Opera review: A magnificently creepy Wozzeck at the Met
Wozzeck
Music by Alban Berg
Libretto by Berg (based on Georg Büchner’s play from 1837)
Conducted by Yannick Nézat-Séguin
Production by William Kentridge
Starring Petter Mattei and Elza van den Heever
Metropolitan Opera NYC
January 16, 2020
Seeing the Metropolitan Opera’s magnificent production of Wozzeck
(1922) made me regret the premature deaths of two early twentieth century
composers, Gustav Mahler (dead at 51 in 1911) and Alban Berg (dead at 50 in
1935). One generation apart, these two composers were best able to use the new
changes in musical language to ideal expressive effect. The atonal revolution of
that era attributed to Arnold Schoenberg is sometimes described as a
revolution, but it was not. Ever since the orderly progressions of keys in early
Haydn and Mozart, composers had been pushing against tidy, well- organized
music theory. Mozart and Beethoven began blurring the tonal order in their late
works, and the romantics like Liszt and Wagner pushed it forward rapidly into “romantic”

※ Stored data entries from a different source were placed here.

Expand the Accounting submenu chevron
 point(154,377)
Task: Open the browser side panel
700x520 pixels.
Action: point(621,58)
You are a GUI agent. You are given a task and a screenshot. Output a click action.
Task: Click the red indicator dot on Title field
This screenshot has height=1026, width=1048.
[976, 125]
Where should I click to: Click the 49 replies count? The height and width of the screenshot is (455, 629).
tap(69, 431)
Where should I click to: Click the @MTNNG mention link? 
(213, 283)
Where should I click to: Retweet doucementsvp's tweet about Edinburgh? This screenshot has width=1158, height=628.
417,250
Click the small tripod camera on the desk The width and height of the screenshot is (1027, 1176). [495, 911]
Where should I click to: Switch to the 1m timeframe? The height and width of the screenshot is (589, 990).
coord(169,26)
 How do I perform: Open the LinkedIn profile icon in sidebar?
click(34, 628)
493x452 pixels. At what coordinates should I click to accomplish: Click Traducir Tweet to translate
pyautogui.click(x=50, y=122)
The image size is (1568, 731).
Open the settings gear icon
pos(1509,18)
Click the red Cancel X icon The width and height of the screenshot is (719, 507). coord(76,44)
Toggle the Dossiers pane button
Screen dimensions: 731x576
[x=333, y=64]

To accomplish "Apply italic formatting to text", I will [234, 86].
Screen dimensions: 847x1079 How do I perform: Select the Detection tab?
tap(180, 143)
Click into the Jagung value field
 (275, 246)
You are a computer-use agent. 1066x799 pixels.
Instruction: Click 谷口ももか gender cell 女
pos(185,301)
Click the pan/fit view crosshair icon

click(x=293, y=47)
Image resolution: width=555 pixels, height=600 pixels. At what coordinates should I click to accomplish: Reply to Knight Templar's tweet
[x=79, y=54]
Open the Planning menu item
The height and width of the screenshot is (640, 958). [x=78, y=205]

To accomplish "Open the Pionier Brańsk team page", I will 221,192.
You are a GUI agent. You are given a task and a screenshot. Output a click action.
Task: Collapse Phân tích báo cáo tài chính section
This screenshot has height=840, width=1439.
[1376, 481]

harmony. By the time of Schoenberg’s “revolution”, Richard Strauss, Mahler and
Zemlinsky were tugging at the very bounds of tonality. Schoenberg just took the
last step in dumping tonality altogether. But this came at a cost. Atonality (especially
Schoenberg’s replacement system of dodecaphonic music) was never an easy sell
to the public, especially when it was put forward as a theoretic end in itself
(exciting to revolutionary academicians more than to the public), rather than
serving some larger expressive purpose. Said another way, why did this new harmonic
theory generate better music? The genius of Mahler and Berg was that they
figured out how to use the dissolution of tonality to create exciting, dynamic
works that reflected the rapidly changing social structures of the early
twentieth century, when aristocracy gave way to capitalism, communism and
totalitarianism.
Wozzeck was composed during World War I, interrupted
by Alban Berg’s traumatic service in the Austrian army. It was based on a
visionary play by Georg Büchner from the 1830's. The plot deals with the hapless
Wozzeck, a laborer who is degraded by the aristocracy, experimented upon for
money by an amoral doctor, and cheated upon by his wife Marie, with whom he has
had an illegitimate child. He finally kills both Marie and himself, with the
child abandoned, seemingly oblivious to the tragedy around him--the opera ends
with the child playing on his hobby-horse, singing “hop hop”, after hearing
about his mother’s death. While the music is largely atonal, there are spans of
soaring, recognizable melody, dance rhythms, and even conventional arias
evoking older operas (e.g. a prayer scene for Marie before her death and a
raucous drinking song in a tavern). The genius of the opera is the
juxtaposition of the old and new, a tension between forms perfectly suited to
the grimness of the subject, and of the postwar era in Germany. While the music’s
structures is complex, this does not often directly communicate itself to the
listener, who is instead caught up in drama. An example of Berg’s genius is the
“Variation on a Note” that comes in the orchestra after Wozzeck strangles
Marie. The entire orchestra twice performs a long single note (unison or
octave) crescendo from ppp to fff, ending with a crashing minor chord each time,
then proceeding immediately to a tavern
with an out-of-tune piano playing dance tunes. Wow. That’s drama just like
Verdi or Wagner.
This production by South African director William Kentridge,
who also directed the Met’s excellent Lulu took the logical step of
setting the opera during World War I (the time of its composition), not in the
1830's. The
stage is covered with rubble, as in a bombed-out city. There was extensive use of archival photography and film: legless
soldiers, deformed faces, beggars from the streets, grotesque animations.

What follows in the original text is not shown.